“Finally, all of you, be like-minded, be sympathetic, love one another, be compassionate and humble. Do not repay evil with evil or insult with insult. On the contrary, repay evil with blessing, because to this you were called so that you may inherit a blessing. ‘For whoever would love life and see good days must keep their tongue from evil and their lips from deceitful speech. They must turn from evil and do good; they must seek peace and pursue it’.” (I Peter 3:8-11)
“He was not the man I thought he was, and he was the man I thought he was.” That is what Edith Hahn says of her husband after a long discussion with one of his colleagues in the play “Delicate Particle Logic.”
Based on a true story, the play depicts the struggle of Edith and physicist Lise Meitner in coming to terms with the contradictions in the life of chemist Otto Hahn.
IHahn won the Nobel prize for his role in discovering nuclear fission. Many thought Meitner deserved to share in the award, but at the time in pre-World War II Germany, women scientists were rare and hardly ever acclaimed.
Of course, the understanding of nuclear fission led to the atom bomb, something that Hahn grieved over. But that wasn’t what causes the anguish experienced by the two women in “Delicate Particle Logic.”
Lise visits Edith in the mental hospital. During their talk, Otto’s wife is appalled when she learns that Otto helped develop gas warfare for the Germans during World War I. Lise Meitner, though not happy about her lack of recognition, is more upset at Hahn’s lack of resistance to the Nazi regime of Adolph Hitler.

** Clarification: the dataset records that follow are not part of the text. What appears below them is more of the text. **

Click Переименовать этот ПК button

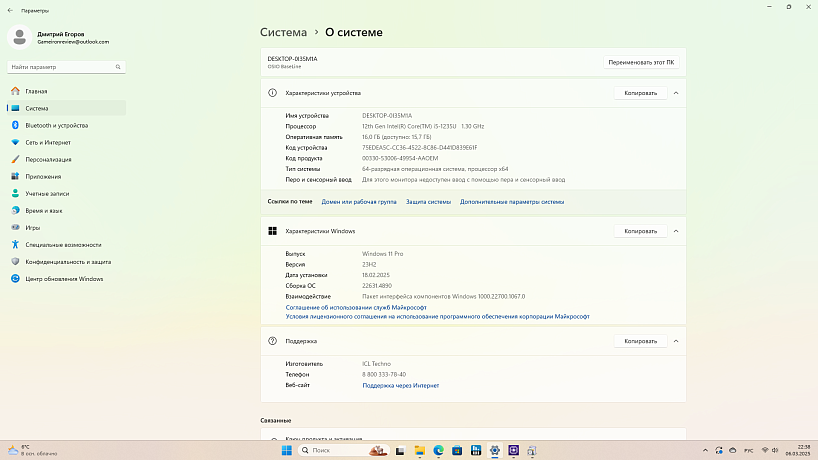pos(641,62)
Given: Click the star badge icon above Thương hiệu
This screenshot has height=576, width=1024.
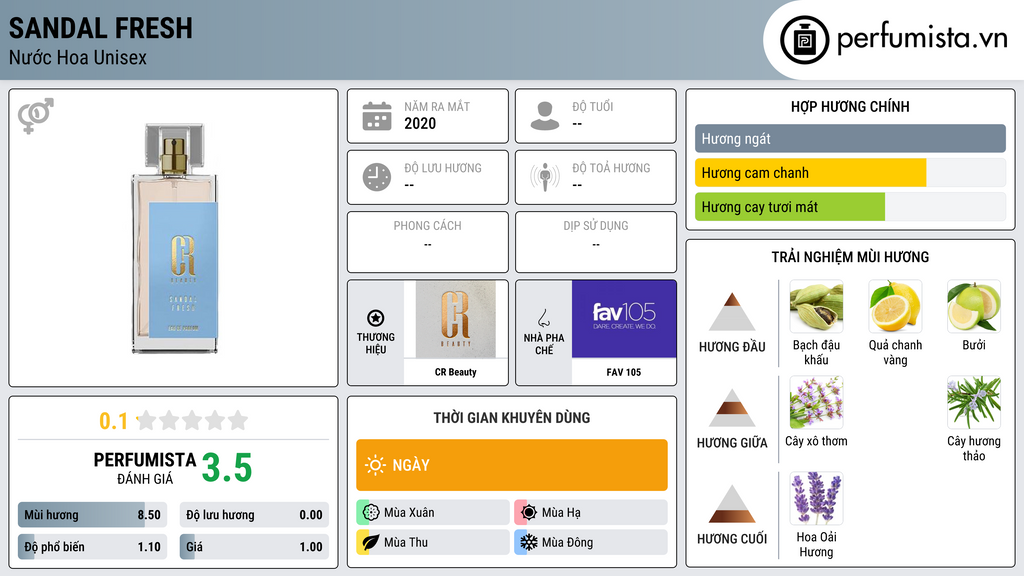Looking at the screenshot, I should (x=376, y=318).
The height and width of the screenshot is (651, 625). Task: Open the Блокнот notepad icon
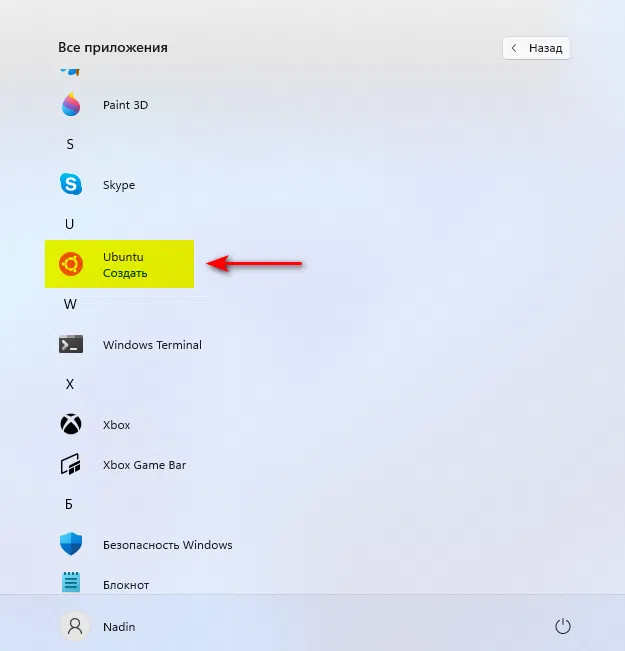71,582
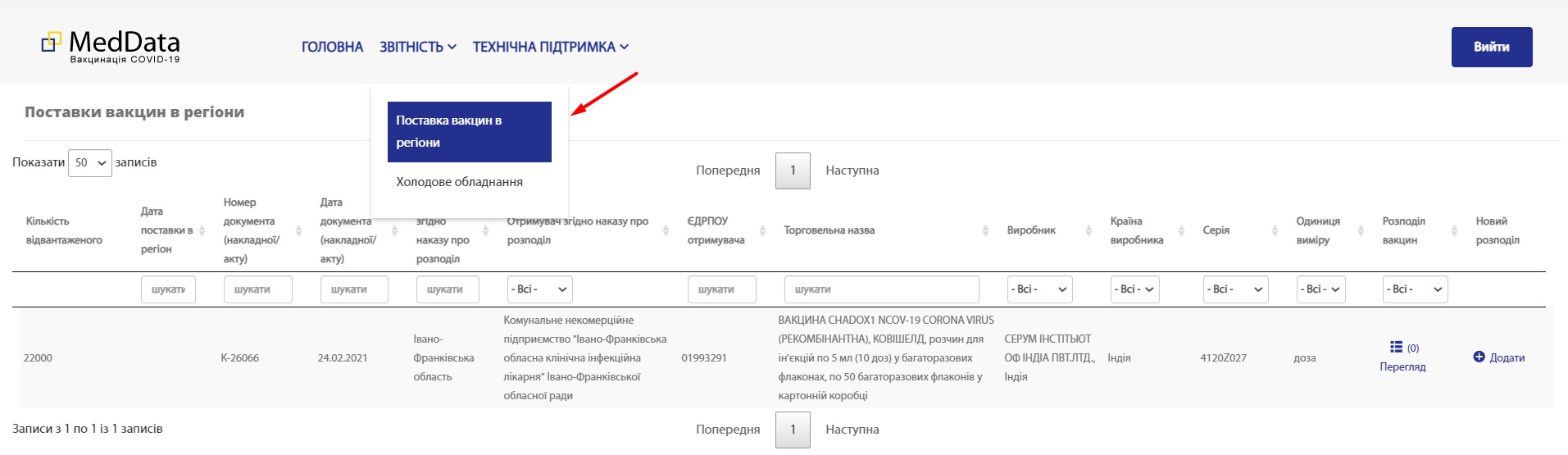
Task: Open the 50 records per page dropdown
Action: tap(90, 163)
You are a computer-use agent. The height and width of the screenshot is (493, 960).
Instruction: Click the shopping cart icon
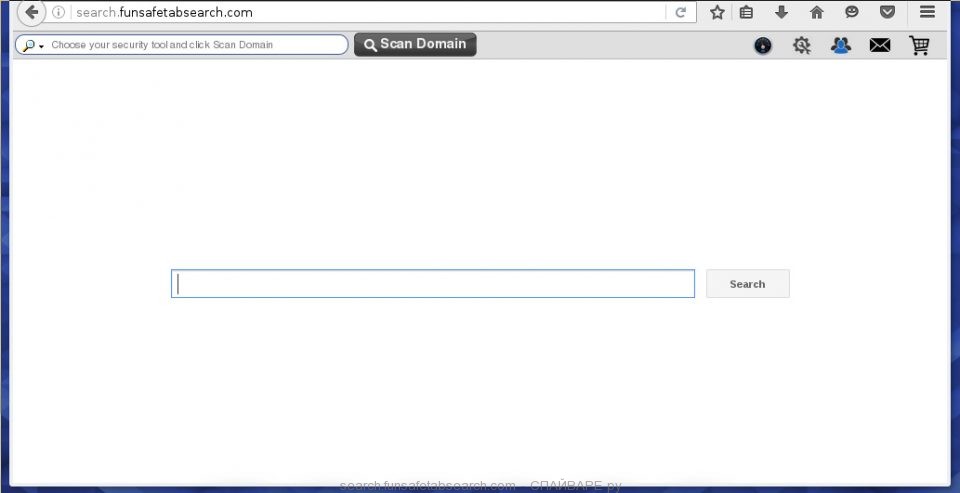[x=919, y=45]
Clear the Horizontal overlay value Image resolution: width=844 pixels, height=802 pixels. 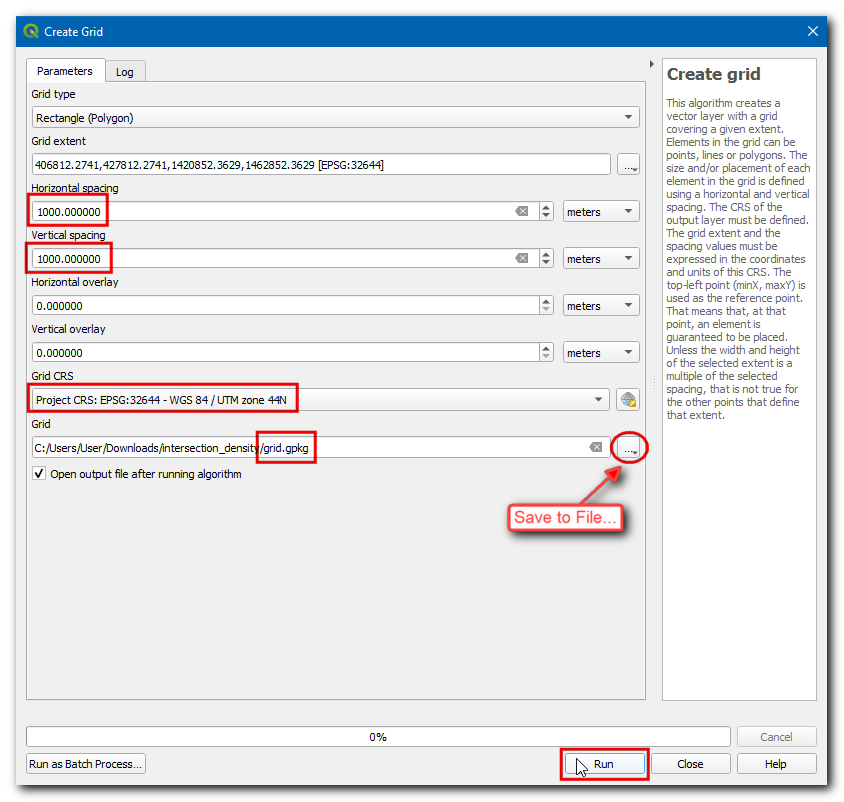pos(522,306)
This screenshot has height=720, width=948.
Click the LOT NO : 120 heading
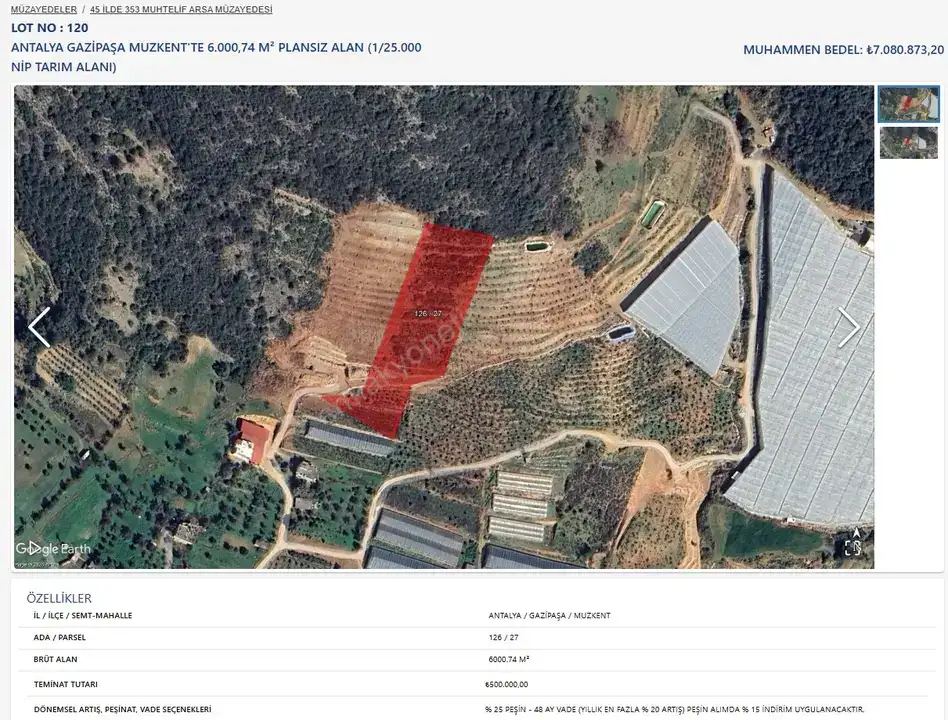coord(50,28)
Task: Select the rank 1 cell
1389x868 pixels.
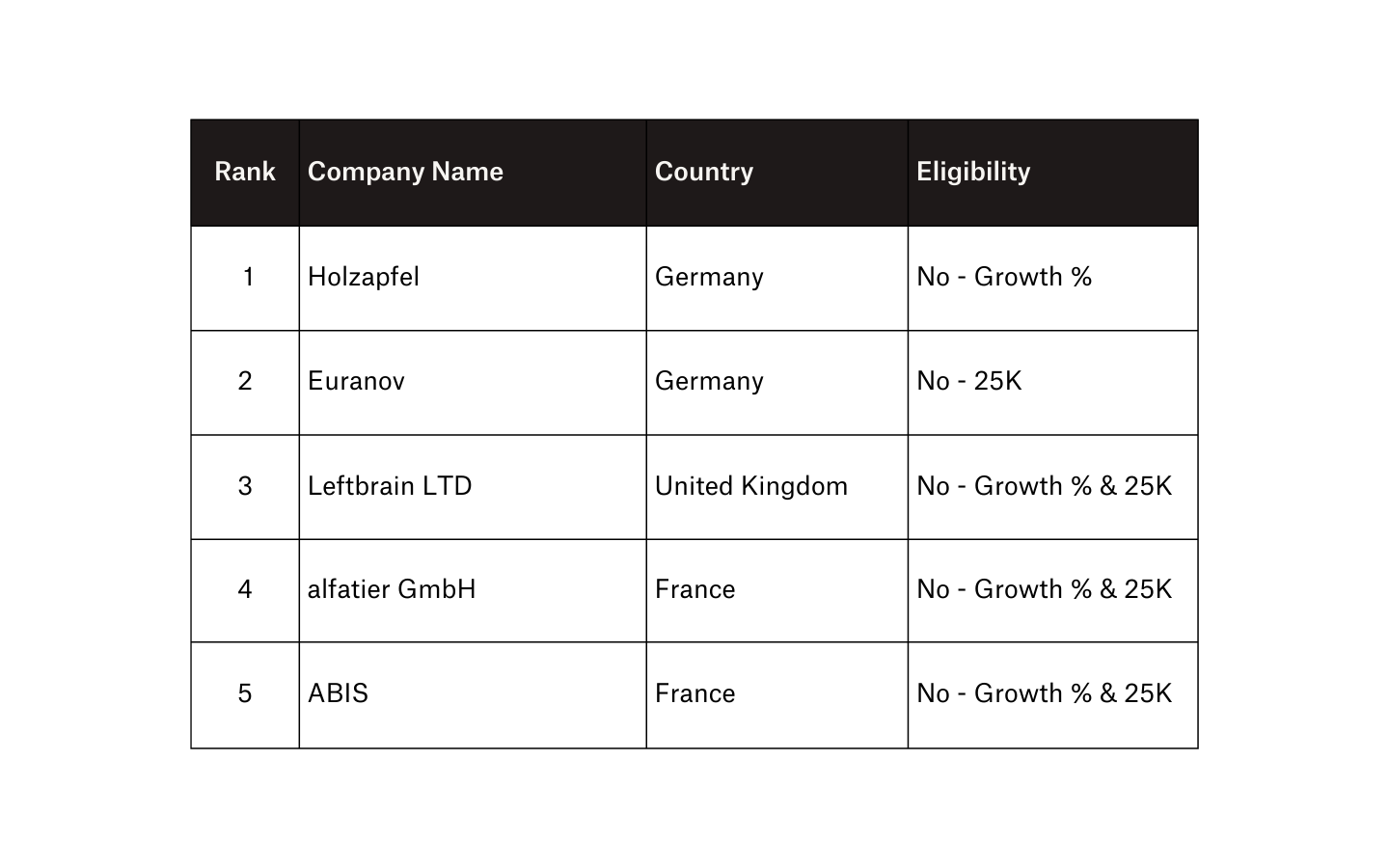Action: click(x=247, y=277)
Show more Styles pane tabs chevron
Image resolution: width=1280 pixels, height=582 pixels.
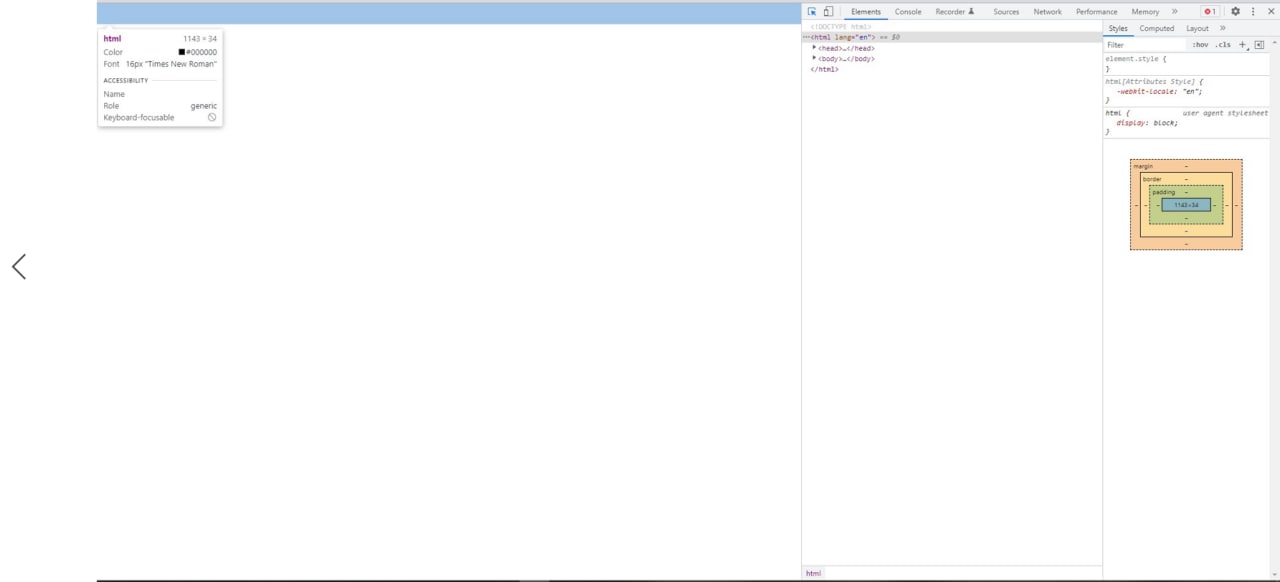click(x=1222, y=28)
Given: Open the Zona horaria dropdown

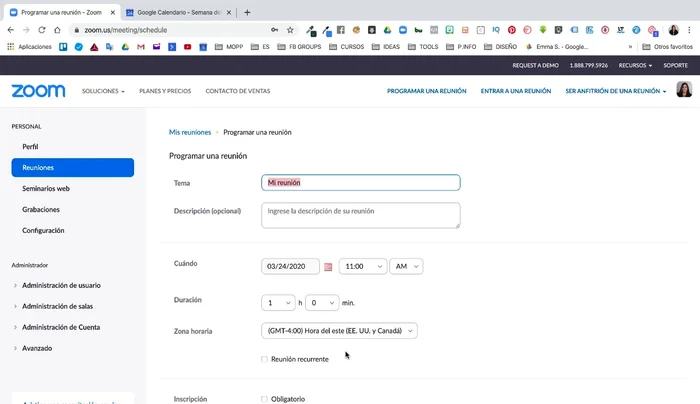Looking at the screenshot, I should (338, 331).
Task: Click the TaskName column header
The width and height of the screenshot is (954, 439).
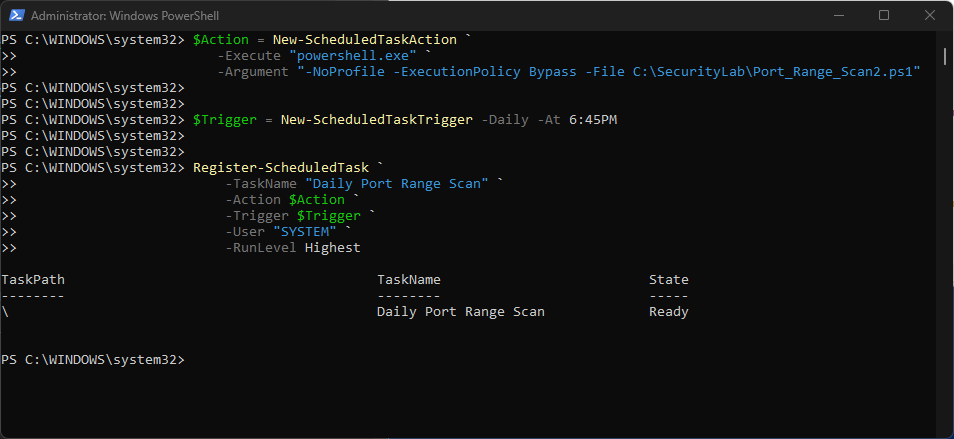Action: pyautogui.click(x=408, y=279)
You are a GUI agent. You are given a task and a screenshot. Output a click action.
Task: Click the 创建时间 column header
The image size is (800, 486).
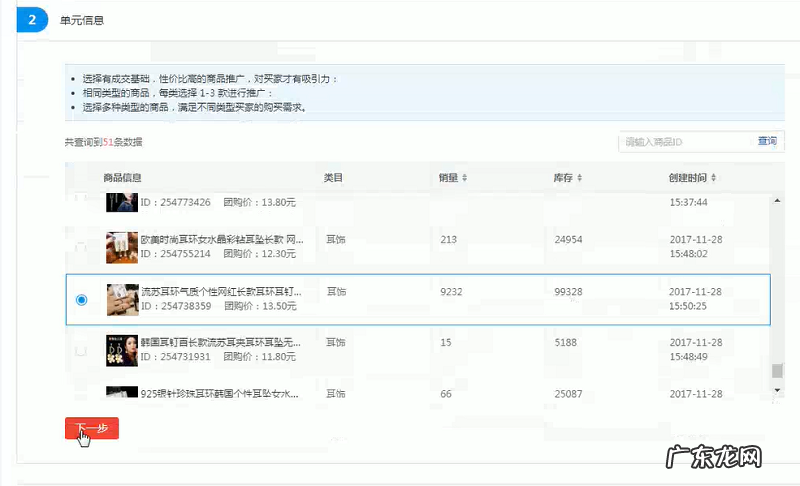point(687,178)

The women are not totally dismissive of Otto. He did arrange for the Jewish Meitner’s escape from Nazi Germany. Lise considers Hahn a friend. And Edith appears to appreciate her husband’s attentiveness.
The interaction between Edith and Lise goes on for a couple hours. What conclusion do they come to?
Finally, Otto’s wife says simply, “He’s just a man.”
In the end, Hahn visits the ward and we learn that Lise Meitner’s visit is a figment of Edith’s imagination. However, it seems that having come to terms with her husband’s life as a result of her imaginary dialogue with Lise has made her quite cheerful, something her doctor notices and relates to Hahn.
In coming to understand Otto’s humanity, she gives him grace.
I saw another example of grace today when I attended a presentation by an Israeli professor at the university where I work. The historian traced the background of the recent developments in the war-torn regions of Iraq, Syria and Gaza.
Many of my Arab students attended, and I noticed that he was warmly received. I also heard this Jewish man say, “We need to work hard to see the other side.”
He noted how difficult this was since many people have had relatives or friends who have been influenced or even killed. The professor also said that in his discussions with his Arab friends, he found that understanding was hard because both sides were coming at things from completely different narratives.
During the question and answer period, it was clear that this Jewish man comprehends that Israel has made mistakes. He lamented the inability of his friends to also see their side’s own failures, even if they don’t agree with him.
“I wish they would move a little bit,” he said.
The Israeli historian’s own generous spirit displayed the same kind of grace Edith and Lise offered Otto Hahn in the end.
We are greatly divided in this world. People and groups of all kinds are at war with each other.
There’s an alleged war on women, for instance. A symptom of this is that professional American football players are being drawn and quartered in the press for their brutality toward their wives and girlfriends.
Politicians are at each other’s throats. Leftists can’t stand right wingers and vice-versa.
I could go on and on with more examples.
None of this today surprises God. In fact, the Bible says that Jesus when he was wandering Palestine knew the blemishes in men’s souls. (John 2:24).
Yet, he died with grace on his lips. Hanging on a cross, and taking the sin of the world on himself, Jesus expressed his own generous spirit. He interceded with His Father for them, entreating God to show His compassion.
“Father forgive them for they don’t know what they are doing,” he said before taking his final breath. (Luke 23:34)
I know my own lack of grace with others. On a daily basis I find myself taking a hard line with people who I see as immature, self absorbed or disrespectful.
It would do well for me to do apply a currently popular meme: “Keep Calm and Let it Go.” After all, these folks are just men.